01 NoSQL General Concepts
Differences with the traditional data model
Schema Less Approach
This new types of data model require lot of flexibility,which is usually implemented by getting rid of the traditional fixed schema of the relational model, using a so called ”schema-less” approach where data doesn’t need to strictly respect a predefined structure in order to be stored in the database.
This way the definition of the schema is postponed from the moment in which the data is written to the moment when the data is read. This approach is called Schema-On-Read as opposed to the traditional Schema-On-Write. This new philosophy has many advantages over the old one:
- Since we don’t have to check the correctness of the schema the database writes are much faster
- We have a smaller IO throughput since when reading data we can only fetch the properties we need for that particular task
- The same data can assume a different schema according to the needs of the analytical jobs that is reading it, optimizing performance.
Data Lakes
The better define this new kind of data storage systems,the concept of Data Lake was invented: a reservoir of data, which is just a rough container, used to support the needs of the company.
A Data Lake has incoming flows of both structured and unstructured data and outgoing flows consumed by the analytical jobs. This way organizations have only one centralized data source for all its analytical needs, as opposed to silos based approaches.
Building such a huge and centralized data storage system has many challenges: it’s important to organize and index well all the incoming data, or we could end up with a huge Data Swamp where it’s impossible for everyone to find what they’re looking for.
And so usually in a Data Lake the incoming raw data gets incrementally refined and enriched in order to improve accessibility, by adding metadata and indexing tags and by performing quality checks.
Scalability
Traditional data systems scale vertically, meaning that when the machine doesn’t have enough ram or disk to store all the data it just gets replaced with a more powerful and bigger one.
This approach only scales up to a certain point and after that it just isn’t efficient anymore, so when dealing with Big Data we need to scale horizontally instead, meaning that the computing system is composed of many commodity machines and when there’s a need for more resources more machines are added without replacing the old ones.
- traditional SQL system scale vertically: when the machines, where the SQL system runs, no longer performs as required, the solution is to buy a better machine (with more RAM, more cores and more disk)

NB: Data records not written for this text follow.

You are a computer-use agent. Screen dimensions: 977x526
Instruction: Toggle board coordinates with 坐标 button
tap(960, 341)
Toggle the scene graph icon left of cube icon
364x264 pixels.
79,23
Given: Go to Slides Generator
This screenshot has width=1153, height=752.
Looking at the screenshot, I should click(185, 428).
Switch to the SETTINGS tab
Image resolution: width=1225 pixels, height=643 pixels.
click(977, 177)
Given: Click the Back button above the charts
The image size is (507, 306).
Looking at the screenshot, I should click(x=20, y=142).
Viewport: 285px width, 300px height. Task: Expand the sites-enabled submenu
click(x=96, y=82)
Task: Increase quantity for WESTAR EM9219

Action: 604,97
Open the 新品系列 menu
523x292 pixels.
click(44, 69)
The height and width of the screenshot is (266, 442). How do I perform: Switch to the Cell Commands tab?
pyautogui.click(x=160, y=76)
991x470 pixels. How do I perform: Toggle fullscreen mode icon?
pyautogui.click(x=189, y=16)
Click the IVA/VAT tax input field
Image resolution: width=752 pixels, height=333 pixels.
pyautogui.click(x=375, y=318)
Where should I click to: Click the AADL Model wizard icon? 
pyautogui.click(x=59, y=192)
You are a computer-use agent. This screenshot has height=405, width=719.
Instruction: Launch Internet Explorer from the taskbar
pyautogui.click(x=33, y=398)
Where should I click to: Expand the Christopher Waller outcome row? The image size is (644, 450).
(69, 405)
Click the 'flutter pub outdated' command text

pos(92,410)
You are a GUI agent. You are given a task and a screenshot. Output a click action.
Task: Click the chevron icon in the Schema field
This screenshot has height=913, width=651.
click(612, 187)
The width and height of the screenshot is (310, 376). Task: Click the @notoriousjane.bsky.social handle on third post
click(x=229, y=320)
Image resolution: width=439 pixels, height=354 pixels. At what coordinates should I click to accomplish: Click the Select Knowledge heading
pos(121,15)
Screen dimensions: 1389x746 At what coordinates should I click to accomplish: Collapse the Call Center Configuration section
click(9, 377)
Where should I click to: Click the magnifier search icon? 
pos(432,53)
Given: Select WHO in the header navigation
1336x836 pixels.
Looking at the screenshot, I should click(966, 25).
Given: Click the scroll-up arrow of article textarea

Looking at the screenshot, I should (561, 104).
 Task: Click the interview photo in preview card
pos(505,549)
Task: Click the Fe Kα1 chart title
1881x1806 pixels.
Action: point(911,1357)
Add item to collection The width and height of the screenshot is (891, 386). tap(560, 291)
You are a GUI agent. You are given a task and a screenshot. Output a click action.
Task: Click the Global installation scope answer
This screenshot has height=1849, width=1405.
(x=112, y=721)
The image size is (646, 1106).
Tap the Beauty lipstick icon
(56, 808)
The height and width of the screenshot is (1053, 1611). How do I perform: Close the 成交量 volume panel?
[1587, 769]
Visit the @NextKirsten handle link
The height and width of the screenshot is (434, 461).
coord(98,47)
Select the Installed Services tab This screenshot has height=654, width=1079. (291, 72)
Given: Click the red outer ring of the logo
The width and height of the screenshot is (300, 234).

- Big data solutions scale horizontally: when the machines, where the big data solution runs, no longer performs as required, the solution is to add another machine.
Data partitioning/sharding
Sharding is the practice of optimizing database management systems by separating the rows or columns of a larger database table into multiple smaller tables. The new tables are called “shards” (or partitions), and each new table either has the same schema but unique rows (as is the case for “horizontal sharding”) or has a schema that is a proper subset of the original table’s schema (as is the case for “vertical sharding”).
Sharding and partitioning are both about breaking up a large data set into smaller subsets. The difference is that sharding implies the data is spread across multiple computers while partitioning does not. Partitioning is about grouping subsets of data within a single database instance
Replication
Data replication is the process of making multiple copies of data and storing them at different locations to improve their overall accessibility across a network. Similar to data mirroring, data replication can be applied to both individual computers and servers. The data replicas can be stored within the same system, on-site and off-site hosts, and cloud-based hosts.
Although data replication can be demanding in terms of cost, computational, and storage re- quirements, businesses widely use this database management technique to achieve one or more of the following goals:
- Improve the availability of data: once a node in the distributed system is down, data can still be access from another working node
- Enhance server performance: data replication reduces the load on the primary server by dispersing it among other nodes in the distributed system, thereby improving network performance
- Accomplish disaster recovery: Data replication facilitates the recovery of data which is lost or corrupted by maintaining accurate backups at well-monitored locations, thereby contributing to enhanced data protection.
Data pipeline
Set of steps in a process that from a very raw and diverse and heterogeneous format tries to make things a little more accessible and usable in the future:
- First you just ingest data and build a catalog.
- In the second step, where the data is still raw, at least you add some metadata (e.g., who is the owner, what is describing etc.)
- Then, you run some kind of quality check and validation. The data you get could be noisy, messy or dirty, so you need some quality check. Towards big data, data becomes bigger but also messy. The probability of having noise is increasing.
- Now we have the problem of enrichment of the data. Because the data we get may be very narrow or granular, and so we need to empower it with integration with other data.
- In the end, when someone wants to read some output, we will build a data extractor, analyser and visualizer to show data.
Ingestion
The process of importing, transferring and loading data for storage and later use
It involves loading data from a variety of sources. It can involve altering and modification of individual files to fit into a format that optimizes the storage
Data Wrangling
The process of cleansing "raw" data and transforming it into data that can be analysed to generate valid actionable insights.
It includes understanding, cleansing, augmenting and shaping data. The results is data in the best format (e.g., columnar) for the analysis to perform.
Extract Transform Load
The process that extracts data from heterogeneous data sources, transforms it in the schema that better fits the analysis to perform and loads it in the system that will perform the analysis.